Il team, guidato da Kathelijne Koops, ha raccolto quasi mille campioni fecali tra il 2003 e il 2018. La riserva naturale rigorosa del Monte Nimba, patrimonio mondiale dell'UNESCO, situata ai confini di Guinea, Liberia e Costa d'Avorio nell'Africa occidentale, ospita una popolazione unica di questi primati. La regione risulta tuttavia minacciata dalle attività minerarie svolte al confine con l'area. La Guinea è infatti ricca di minerali, in particolare il ferro, che raggiunge concentrazioni tra le più elevate al mondo. "È' fondamentale stabilire strumenti per monitorare questa popolazione di scimpanzé - afferma Koops - e considerare in modo più preciso l'impatto dell'attività mineraria".
Le stime potrebbero essere più basse della realtà
I ricercatori hanno valutato la composizione della comunità di animali e i confini dell'areale. L'analisi ha rivelato i legami familiari e gli spostamenti degli esemplari che abitavano nella regione. In totale, riportano gli studiosi, sono stati identificati 136 scimpanzé facenti parte di quattro diverse comunità o gruppi sociali. Gli esperti precisano però che il numero effettivo di individui potrebbe essere significativamente più alto rispetto alle stime ottenute. "Nella nostra indagine - afferma Christina Hvilsom, genetista della conservazione presso lo zoo di Copenaghen - non siamo riusciti a includere in modo affidabile i campioni fecali degli animali più giovani. Allo stesso tempo, è importante sottolineare che alcune aree della catena montuosa rimangono sottocampionate e, pertanto, sottostimate".
"I nostri risultati - aggiunge Peter Frandsen, collega e coautore di Hvilsom - evidenziano l'utilità del censimento genetico per il monitoraggio temporale delle popolazioni e dei loro spostamenti". I dati emersi dall'analisi, commentano gli studiosi, consentono quindi di prevedere con più precisione il modo in cui la costruzione di strade e le attività di estrazione mineraria potrebbero influenzare il movimento degli animali, la disponibilità di risorse alimentari e le possibilità di nidificazione.
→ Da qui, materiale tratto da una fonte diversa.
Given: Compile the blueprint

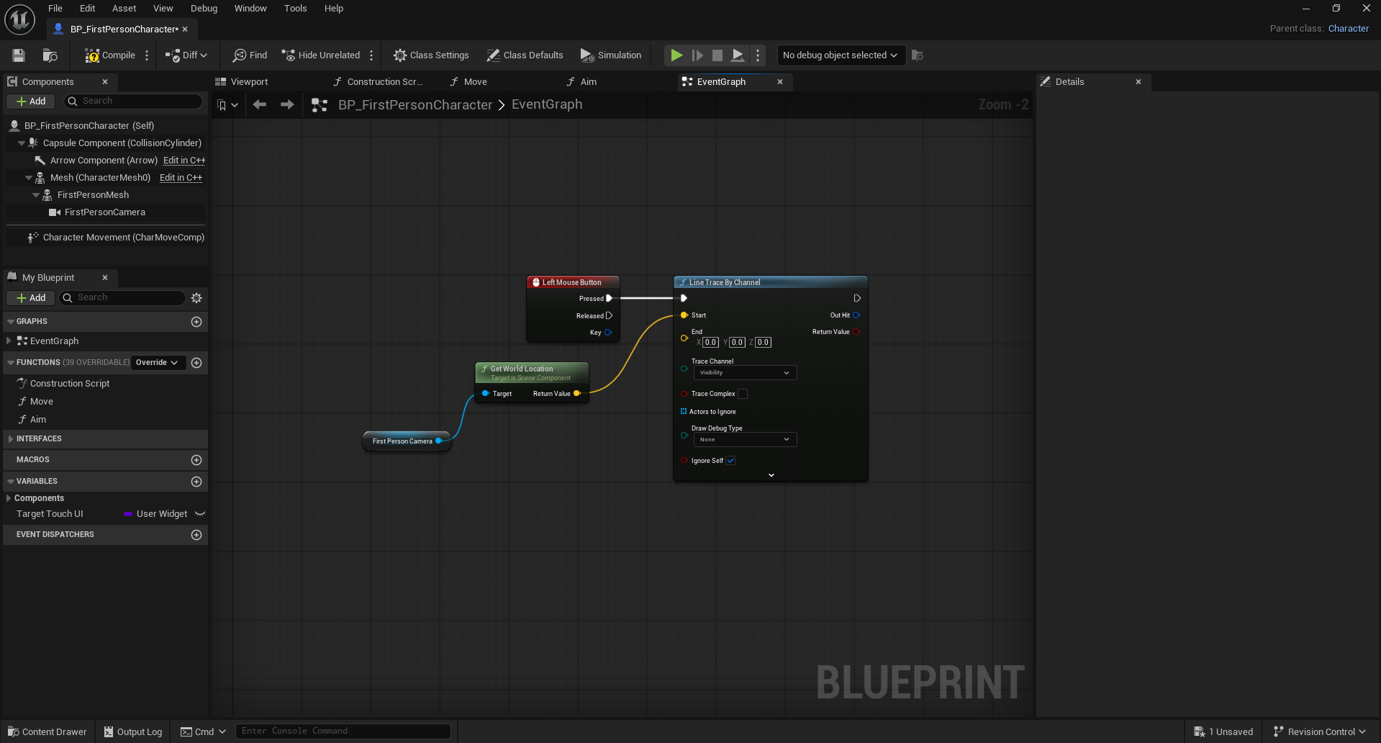Looking at the screenshot, I should pos(109,55).
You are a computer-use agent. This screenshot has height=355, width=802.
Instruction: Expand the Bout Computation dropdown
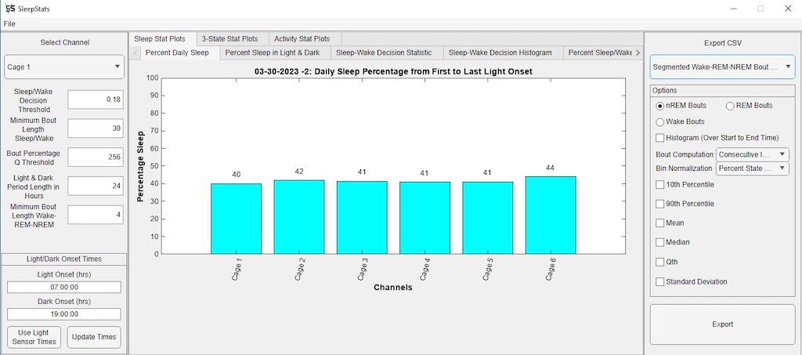pos(753,154)
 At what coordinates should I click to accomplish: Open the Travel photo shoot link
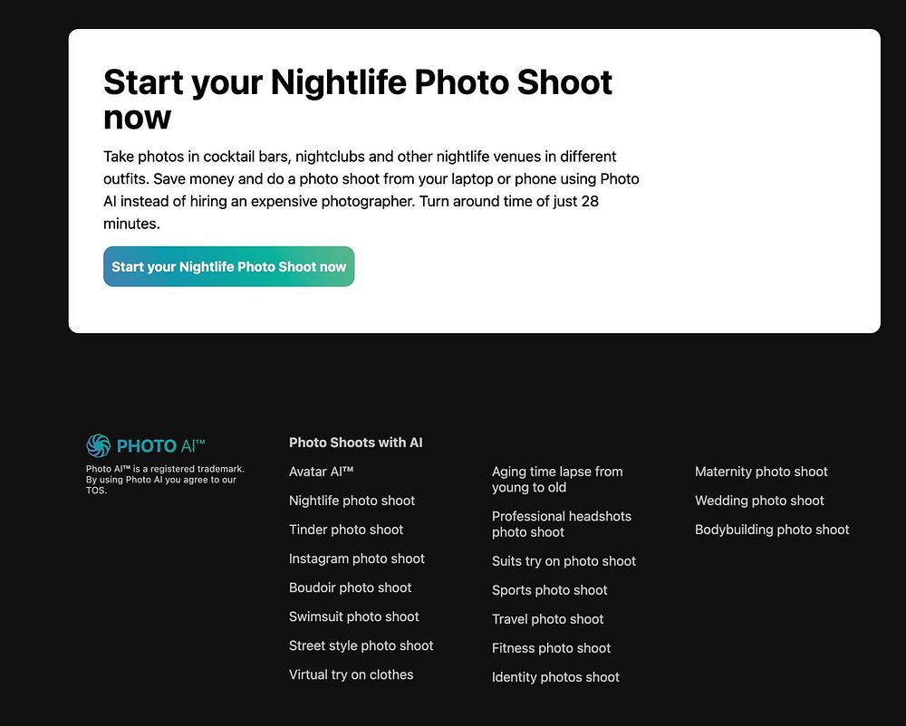coord(548,618)
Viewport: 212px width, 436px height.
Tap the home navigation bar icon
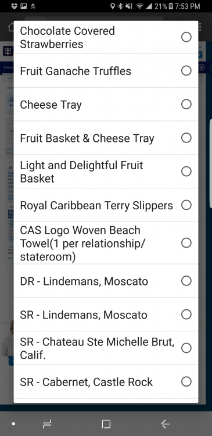[47, 424]
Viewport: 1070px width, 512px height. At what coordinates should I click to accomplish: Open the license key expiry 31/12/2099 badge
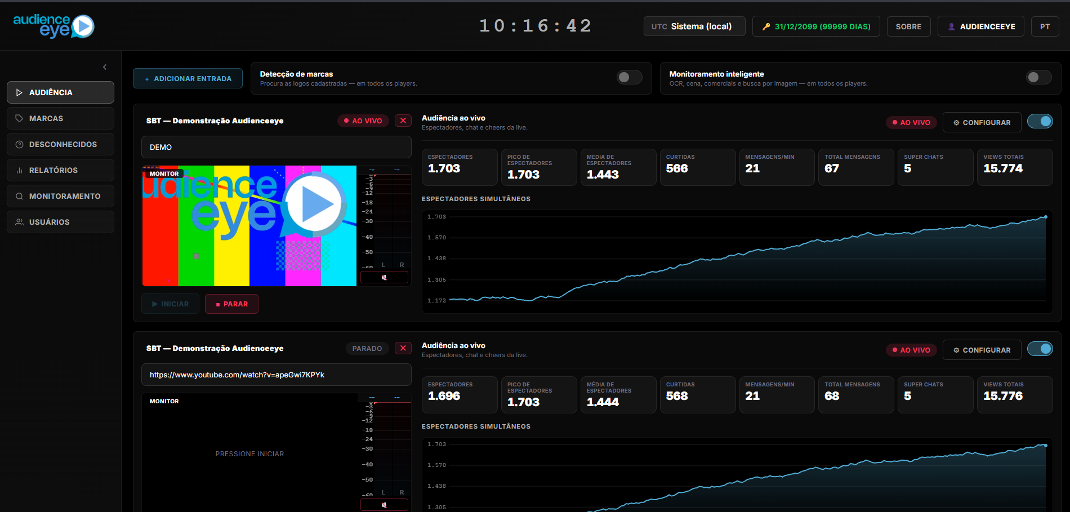pyautogui.click(x=816, y=26)
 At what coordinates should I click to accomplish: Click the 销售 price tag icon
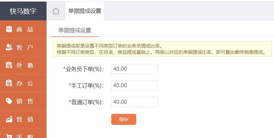click(x=9, y=101)

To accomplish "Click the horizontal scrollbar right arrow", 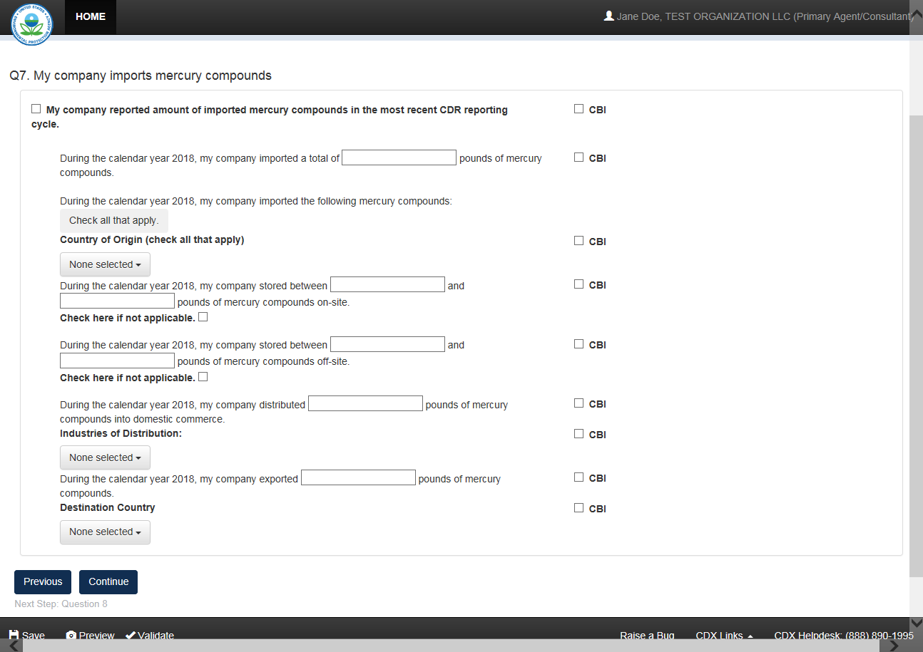I will (893, 646).
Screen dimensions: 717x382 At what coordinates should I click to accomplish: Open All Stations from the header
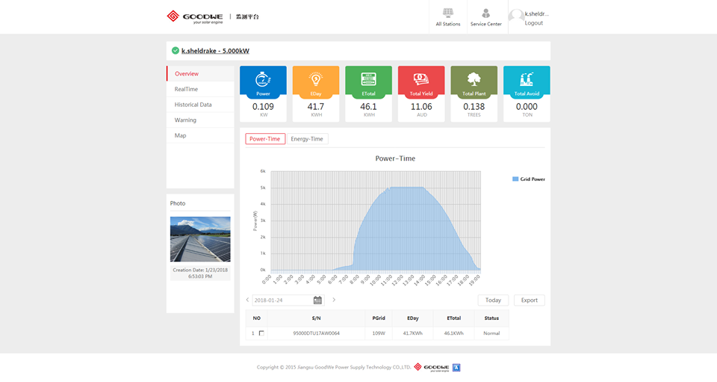point(447,17)
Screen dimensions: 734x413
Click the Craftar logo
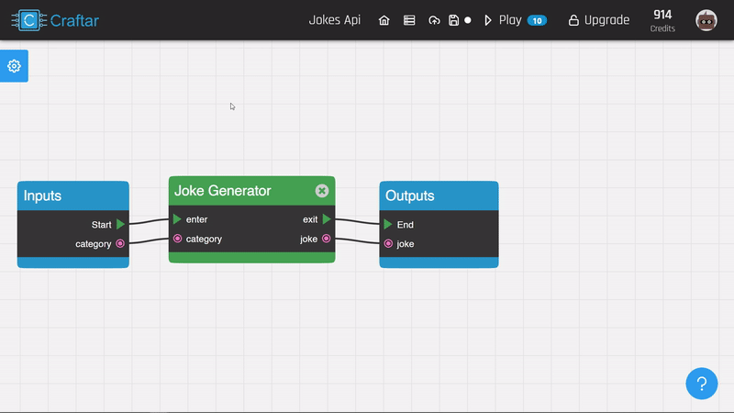55,20
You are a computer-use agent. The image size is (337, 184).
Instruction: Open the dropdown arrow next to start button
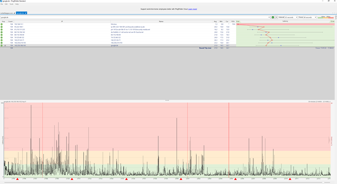pos(276,17)
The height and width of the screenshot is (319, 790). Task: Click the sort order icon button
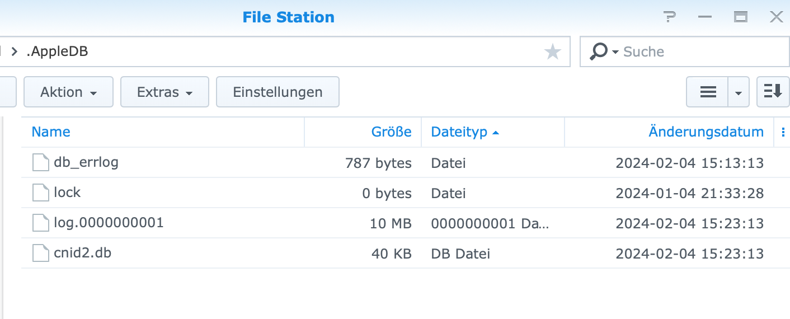click(773, 92)
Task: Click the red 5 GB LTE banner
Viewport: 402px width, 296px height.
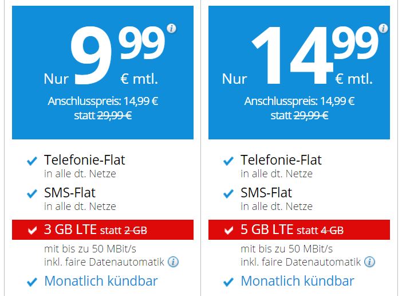Action: click(x=299, y=230)
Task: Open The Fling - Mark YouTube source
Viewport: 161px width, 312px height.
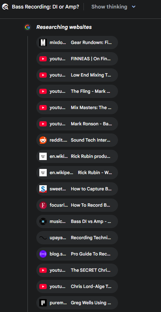Action: click(77, 91)

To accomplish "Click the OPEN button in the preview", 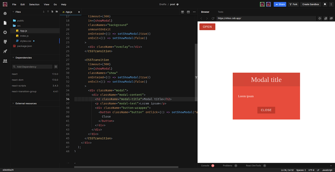I will (x=207, y=26).
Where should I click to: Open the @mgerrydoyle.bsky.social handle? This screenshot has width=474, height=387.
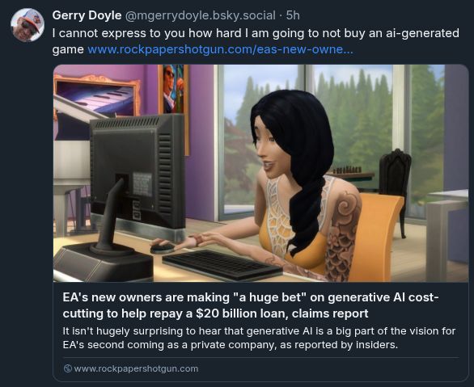coord(200,15)
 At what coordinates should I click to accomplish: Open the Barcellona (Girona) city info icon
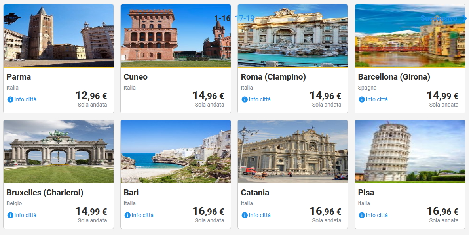click(x=362, y=99)
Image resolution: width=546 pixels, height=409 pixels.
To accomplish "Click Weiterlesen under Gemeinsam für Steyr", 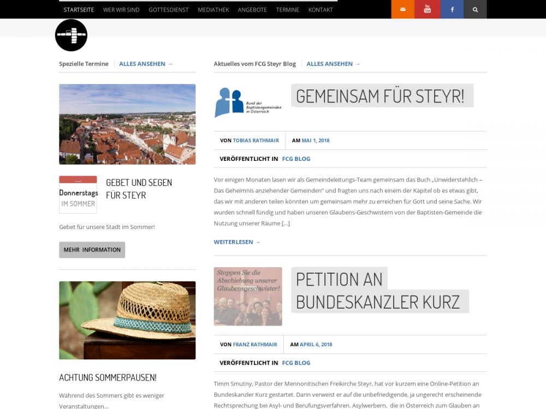I will [x=237, y=242].
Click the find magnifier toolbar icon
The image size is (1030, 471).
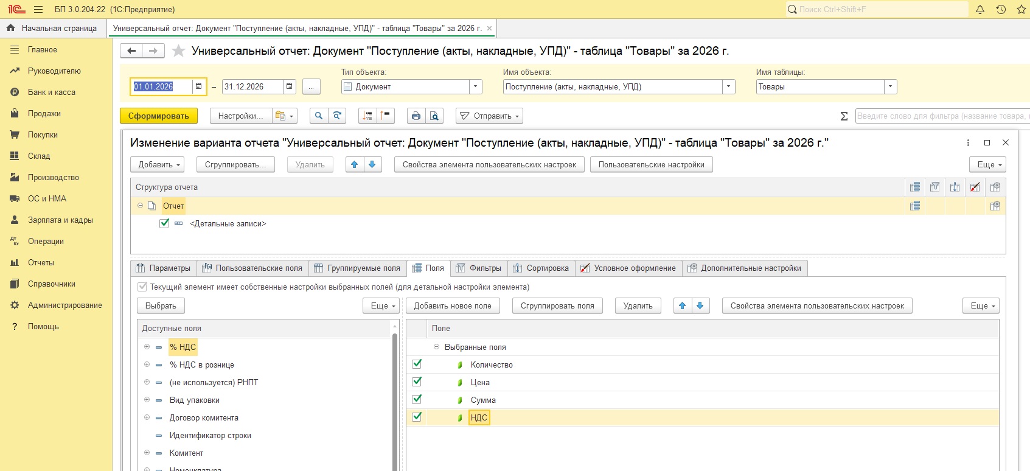click(319, 116)
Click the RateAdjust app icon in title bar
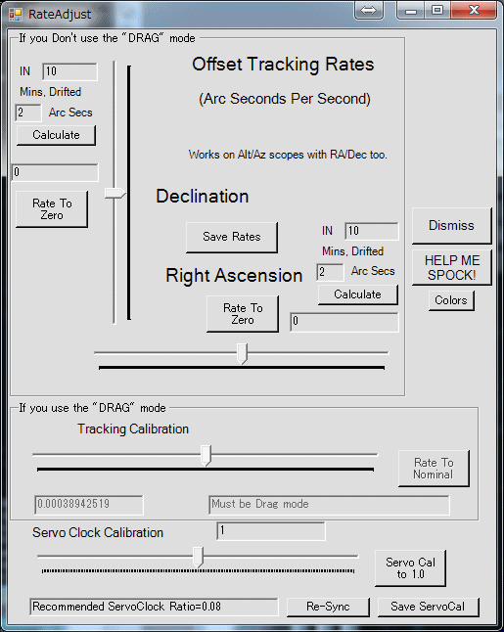The height and width of the screenshot is (632, 504). [16, 15]
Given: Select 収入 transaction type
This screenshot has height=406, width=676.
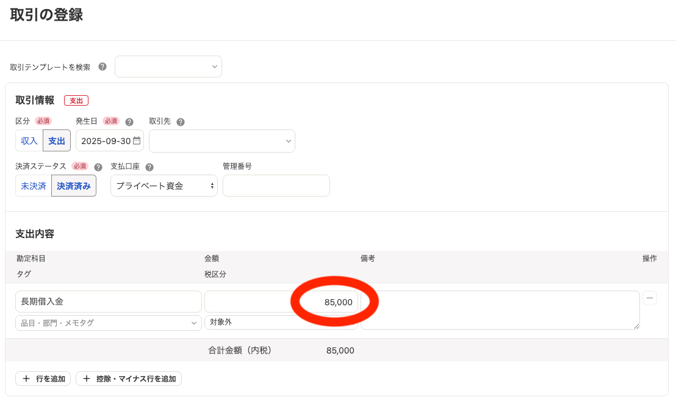Looking at the screenshot, I should pos(29,140).
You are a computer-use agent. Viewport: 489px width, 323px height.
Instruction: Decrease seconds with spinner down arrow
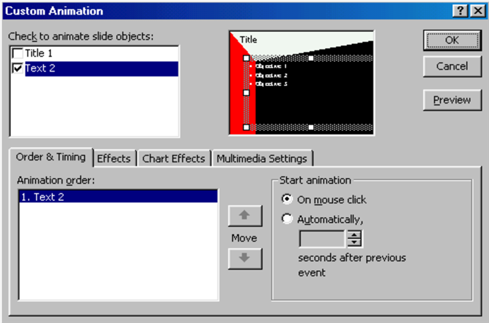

"Questo lavoro - conclude Koops - dimostra il valore dell'impiego di approcci genetici non invasivi per ottenere dati utili a stimare la presenza, la struttura e la salute delle popolazioni di animali. Nei prossimi step, suggeriamo di utilizzare il campionamento genetico unito alla raccolta di immagini fotografiche. Tali metodi potrebbero fornire solide linee di base per il biomonitoraggio e la conservazione delle specie a rischio, che comprendono non solo gli scimpanzé dell'Africa occidentale, ma anche altri grandi primati".